==== SOURCE EXCERPT
In his celebrated book “Flourish”, Professor Martin Seligman, a world leader in the field of positive psychology and wellbeing theory, set out the PERMA model for wellbeing as “a practical guide to using positive psychology to make you happier and healthier”. Other positive psychologists subsequently added an “H” for “Health” to his model with his endorsement.

The 6 pillars of wellbeing in PERMAH (as described by Dr Michelle McQuaid in the context of  workplace wellbeing) are:

POSITIVE EMOTIONS: such as joy and hope have been found to have a significant effect on our wellbeing. Researchers suggest that experiencing positive emotions broadens your outlook, helps you to build creativity and resourcefulness and to be more resilient and successful.

ENGAGEMENT: being able to use and develop your strengths at work – those things you are good at and enjoy doing – has been found to boost your confidence, engagement and energy at work.

RELATIONSHIPS: creating genuine connection with others at work can give you satisfaction and enrichment. Researchers suggest that it can also lower your levels of stress, improve your concentration and help advance your career.

MEANING: understanding how what you do at work makes a positive difference to others has been found to increase your wellbeing motivation, commitment and sense of satisfaction at work.

ACCOMPLISHMENT: cultivating grit has been found to give you the determination to pursue your goals and having a “growth mindset” can help you learn and grow from setbacks and challenges to achieve your true potential.
========
==== INFORMATION SHOWN
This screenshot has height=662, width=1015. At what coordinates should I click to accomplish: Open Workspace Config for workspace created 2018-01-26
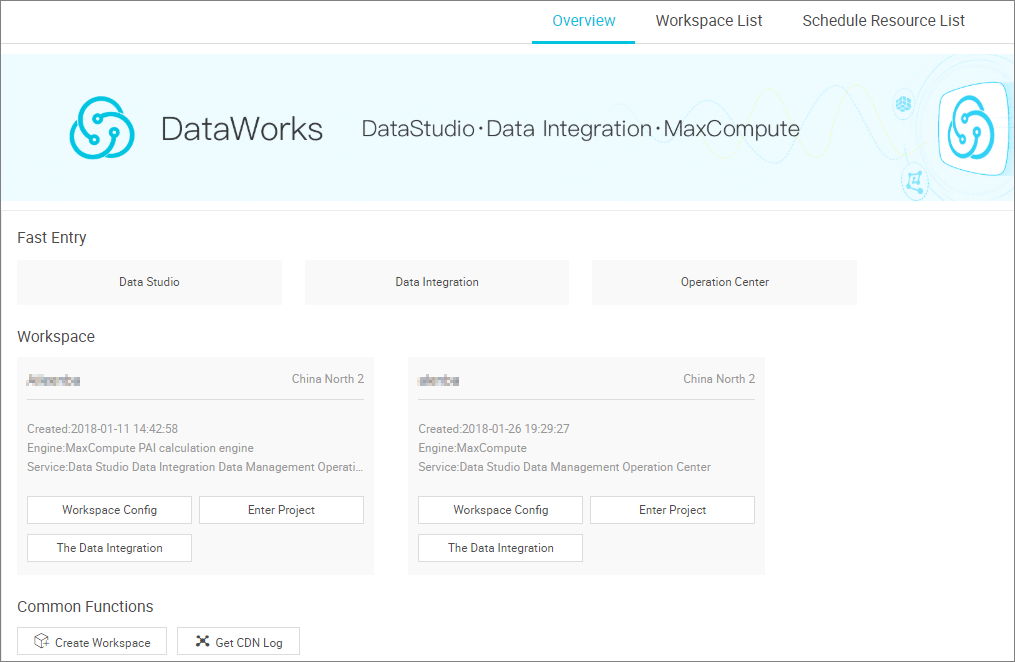[500, 510]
========
- [GOAL A]: Decide whether each statement agrees with the PERMAH passage, answering yes or no and quoting the words from the passage that settle it: (i) The "H" added to the PERMA model stands for "Health." (ii) Martin Seligman himself added the "H" to his model. (iii) Engagement is described as creating genuine connection with others at work.
- [GOAL B]: According to the PERMAH passage, which pillar of wellbeing involves cultivating grit?

- [FULL OUTPUT A]:
(i) Yes: "Other positive psychologists subsequently added an “H” for “Health” to his model with his endorsement."
(ii) No: "Other positive psychologists subsequently added an “H” for “Health” to his model with his endorsement."
(iii) No: "ENGAGEMENT: being able to use and develop your strengths at work – those things you are good at and enjoy doing – has been found to boost your confidence, engagement and energy at work."

- [FULL OUTPUT B]: Accomplishment.